» Input:

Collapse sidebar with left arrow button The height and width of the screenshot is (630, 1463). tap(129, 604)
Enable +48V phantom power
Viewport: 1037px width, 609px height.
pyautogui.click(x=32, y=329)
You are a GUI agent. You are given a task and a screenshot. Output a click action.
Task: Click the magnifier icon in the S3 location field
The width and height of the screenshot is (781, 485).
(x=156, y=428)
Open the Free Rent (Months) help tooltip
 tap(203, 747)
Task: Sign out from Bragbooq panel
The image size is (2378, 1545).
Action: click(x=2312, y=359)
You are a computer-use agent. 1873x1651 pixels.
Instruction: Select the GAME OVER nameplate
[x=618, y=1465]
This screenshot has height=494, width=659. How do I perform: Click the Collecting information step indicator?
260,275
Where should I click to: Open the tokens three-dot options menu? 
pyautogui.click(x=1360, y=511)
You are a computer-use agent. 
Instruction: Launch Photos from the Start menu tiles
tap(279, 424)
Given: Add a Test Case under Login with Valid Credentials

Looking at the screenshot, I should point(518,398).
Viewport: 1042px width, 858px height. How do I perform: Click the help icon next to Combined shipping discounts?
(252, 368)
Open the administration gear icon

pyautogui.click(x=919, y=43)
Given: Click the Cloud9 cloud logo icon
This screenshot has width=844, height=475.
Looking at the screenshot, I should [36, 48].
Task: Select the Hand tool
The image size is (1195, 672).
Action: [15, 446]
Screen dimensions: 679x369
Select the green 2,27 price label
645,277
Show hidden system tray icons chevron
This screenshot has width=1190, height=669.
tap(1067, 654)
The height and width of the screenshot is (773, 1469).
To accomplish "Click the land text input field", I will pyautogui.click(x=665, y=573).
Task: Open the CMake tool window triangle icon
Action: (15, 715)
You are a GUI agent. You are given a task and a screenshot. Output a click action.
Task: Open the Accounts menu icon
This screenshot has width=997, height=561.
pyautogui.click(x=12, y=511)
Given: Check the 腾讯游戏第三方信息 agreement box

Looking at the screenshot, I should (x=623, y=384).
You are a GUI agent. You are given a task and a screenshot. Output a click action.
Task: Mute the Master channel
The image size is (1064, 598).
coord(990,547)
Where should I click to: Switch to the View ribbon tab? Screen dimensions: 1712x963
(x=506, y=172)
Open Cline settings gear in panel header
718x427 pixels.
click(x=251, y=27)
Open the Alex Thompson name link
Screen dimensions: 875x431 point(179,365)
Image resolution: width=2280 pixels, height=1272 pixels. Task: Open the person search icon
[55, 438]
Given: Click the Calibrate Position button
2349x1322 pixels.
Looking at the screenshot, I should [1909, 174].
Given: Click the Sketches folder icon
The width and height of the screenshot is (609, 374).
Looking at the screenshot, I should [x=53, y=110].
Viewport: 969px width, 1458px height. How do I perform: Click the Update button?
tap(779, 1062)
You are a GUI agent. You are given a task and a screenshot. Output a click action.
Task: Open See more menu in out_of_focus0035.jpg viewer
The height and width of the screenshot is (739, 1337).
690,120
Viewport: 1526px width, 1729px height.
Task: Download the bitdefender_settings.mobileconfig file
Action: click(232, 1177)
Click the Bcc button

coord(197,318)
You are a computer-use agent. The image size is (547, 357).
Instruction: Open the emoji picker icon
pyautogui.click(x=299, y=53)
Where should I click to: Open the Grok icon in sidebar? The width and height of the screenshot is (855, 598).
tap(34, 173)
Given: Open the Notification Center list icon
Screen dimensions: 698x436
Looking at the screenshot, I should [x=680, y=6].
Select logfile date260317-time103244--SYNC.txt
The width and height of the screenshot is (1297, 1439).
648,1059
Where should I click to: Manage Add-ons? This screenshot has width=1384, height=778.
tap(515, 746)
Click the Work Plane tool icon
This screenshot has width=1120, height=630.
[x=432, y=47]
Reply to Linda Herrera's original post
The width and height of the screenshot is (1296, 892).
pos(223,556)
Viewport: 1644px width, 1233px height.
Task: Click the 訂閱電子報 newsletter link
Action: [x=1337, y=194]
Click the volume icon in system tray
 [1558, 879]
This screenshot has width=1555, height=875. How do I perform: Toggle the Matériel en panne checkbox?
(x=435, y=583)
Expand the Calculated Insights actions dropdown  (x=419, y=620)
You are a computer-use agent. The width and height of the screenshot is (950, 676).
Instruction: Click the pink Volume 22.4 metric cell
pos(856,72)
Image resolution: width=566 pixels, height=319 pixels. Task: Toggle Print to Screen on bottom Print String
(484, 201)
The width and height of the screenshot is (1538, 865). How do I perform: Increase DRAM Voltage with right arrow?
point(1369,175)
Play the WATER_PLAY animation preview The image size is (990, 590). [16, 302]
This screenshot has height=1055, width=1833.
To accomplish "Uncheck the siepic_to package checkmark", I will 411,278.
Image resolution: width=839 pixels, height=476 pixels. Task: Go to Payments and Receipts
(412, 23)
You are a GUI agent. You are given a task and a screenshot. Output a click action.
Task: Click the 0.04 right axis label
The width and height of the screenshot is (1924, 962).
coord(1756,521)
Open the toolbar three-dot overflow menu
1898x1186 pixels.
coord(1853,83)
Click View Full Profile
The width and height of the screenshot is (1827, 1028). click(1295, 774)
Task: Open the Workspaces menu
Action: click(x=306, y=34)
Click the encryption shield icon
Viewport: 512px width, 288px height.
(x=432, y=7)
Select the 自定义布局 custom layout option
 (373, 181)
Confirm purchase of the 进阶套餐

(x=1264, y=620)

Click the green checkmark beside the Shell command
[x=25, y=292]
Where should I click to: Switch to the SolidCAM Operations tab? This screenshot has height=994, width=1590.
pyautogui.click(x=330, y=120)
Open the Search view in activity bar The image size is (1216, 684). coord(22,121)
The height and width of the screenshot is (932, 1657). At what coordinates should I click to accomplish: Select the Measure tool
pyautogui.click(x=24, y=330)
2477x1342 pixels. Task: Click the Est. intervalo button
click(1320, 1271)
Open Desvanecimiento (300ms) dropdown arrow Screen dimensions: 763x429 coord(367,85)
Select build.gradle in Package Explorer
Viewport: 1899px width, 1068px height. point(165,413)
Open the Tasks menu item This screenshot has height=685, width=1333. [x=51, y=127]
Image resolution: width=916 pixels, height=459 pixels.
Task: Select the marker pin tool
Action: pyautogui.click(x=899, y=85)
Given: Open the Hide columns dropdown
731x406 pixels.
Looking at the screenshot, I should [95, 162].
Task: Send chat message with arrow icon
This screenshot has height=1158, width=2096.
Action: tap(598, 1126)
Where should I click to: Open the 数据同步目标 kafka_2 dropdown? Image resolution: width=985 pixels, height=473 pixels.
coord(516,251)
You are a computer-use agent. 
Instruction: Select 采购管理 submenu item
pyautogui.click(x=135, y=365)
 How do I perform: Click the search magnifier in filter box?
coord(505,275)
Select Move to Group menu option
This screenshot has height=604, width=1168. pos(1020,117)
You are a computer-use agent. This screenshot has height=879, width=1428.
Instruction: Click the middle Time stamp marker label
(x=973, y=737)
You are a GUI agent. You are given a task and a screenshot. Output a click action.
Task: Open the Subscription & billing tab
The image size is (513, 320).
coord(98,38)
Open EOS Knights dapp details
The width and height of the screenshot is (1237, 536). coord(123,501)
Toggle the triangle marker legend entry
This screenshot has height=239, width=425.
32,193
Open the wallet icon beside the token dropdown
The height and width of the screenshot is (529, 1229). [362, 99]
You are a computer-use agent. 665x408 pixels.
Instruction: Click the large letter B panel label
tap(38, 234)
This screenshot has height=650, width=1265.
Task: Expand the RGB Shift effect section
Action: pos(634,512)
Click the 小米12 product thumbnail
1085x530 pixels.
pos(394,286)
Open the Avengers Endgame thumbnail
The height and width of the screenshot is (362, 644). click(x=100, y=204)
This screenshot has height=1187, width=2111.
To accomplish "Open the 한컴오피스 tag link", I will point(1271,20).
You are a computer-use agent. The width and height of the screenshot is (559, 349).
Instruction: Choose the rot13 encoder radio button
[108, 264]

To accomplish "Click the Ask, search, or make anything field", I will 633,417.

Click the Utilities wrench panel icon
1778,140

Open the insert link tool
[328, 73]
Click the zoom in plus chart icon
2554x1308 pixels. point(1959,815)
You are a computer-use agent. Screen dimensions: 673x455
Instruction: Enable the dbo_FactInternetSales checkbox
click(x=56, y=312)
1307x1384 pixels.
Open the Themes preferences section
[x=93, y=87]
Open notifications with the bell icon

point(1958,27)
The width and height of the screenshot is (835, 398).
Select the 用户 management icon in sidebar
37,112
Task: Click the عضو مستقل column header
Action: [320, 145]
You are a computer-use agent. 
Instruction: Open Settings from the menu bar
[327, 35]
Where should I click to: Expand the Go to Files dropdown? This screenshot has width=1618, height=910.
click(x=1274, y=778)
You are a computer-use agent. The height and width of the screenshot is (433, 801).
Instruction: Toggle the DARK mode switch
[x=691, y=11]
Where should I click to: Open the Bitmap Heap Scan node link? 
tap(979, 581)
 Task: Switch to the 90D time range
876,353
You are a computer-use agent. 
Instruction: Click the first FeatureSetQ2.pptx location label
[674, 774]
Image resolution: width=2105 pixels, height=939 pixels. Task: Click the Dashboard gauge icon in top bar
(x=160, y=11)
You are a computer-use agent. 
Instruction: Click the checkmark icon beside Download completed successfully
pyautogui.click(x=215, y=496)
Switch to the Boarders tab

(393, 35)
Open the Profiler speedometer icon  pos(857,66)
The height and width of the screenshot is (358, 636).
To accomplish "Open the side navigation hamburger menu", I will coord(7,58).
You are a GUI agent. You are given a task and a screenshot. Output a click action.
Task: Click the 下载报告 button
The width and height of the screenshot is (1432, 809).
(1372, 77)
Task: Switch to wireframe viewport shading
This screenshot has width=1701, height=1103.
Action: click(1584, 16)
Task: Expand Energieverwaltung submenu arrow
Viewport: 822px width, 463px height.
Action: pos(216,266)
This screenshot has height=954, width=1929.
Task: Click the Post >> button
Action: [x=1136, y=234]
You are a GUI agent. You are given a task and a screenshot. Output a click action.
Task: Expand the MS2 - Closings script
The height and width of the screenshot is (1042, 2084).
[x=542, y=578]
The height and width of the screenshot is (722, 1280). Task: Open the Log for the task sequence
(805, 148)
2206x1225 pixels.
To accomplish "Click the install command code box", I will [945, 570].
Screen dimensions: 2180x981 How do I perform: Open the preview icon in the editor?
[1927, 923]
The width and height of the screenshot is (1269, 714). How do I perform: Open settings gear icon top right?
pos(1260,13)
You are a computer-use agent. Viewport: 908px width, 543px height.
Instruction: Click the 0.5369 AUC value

» Task requirements:
Which lines above run from the one containing "Instruction: Click the checkmark" to the one containing "Task: Expand Energieverwaltung submenu arrow"? Give them again exactly, both ends included.

» Response area:
Instruction: Click the checkmark icon beside Download completed successfully
pyautogui.click(x=215, y=496)
Switch to the Boarders tab

(393, 35)
Open the Profiler speedometer icon  pos(857,66)
The height and width of the screenshot is (358, 636).
To accomplish "Open the side navigation hamburger menu", I will coord(7,58).
You are a GUI agent. You are given a task and a screenshot. Output a click action.
Task: Click the 下载报告 button
The width and height of the screenshot is (1432, 809).
(1372, 77)
Task: Switch to wireframe viewport shading
This screenshot has width=1701, height=1103.
Action: click(1584, 16)
Task: Expand Energieverwaltung submenu arrow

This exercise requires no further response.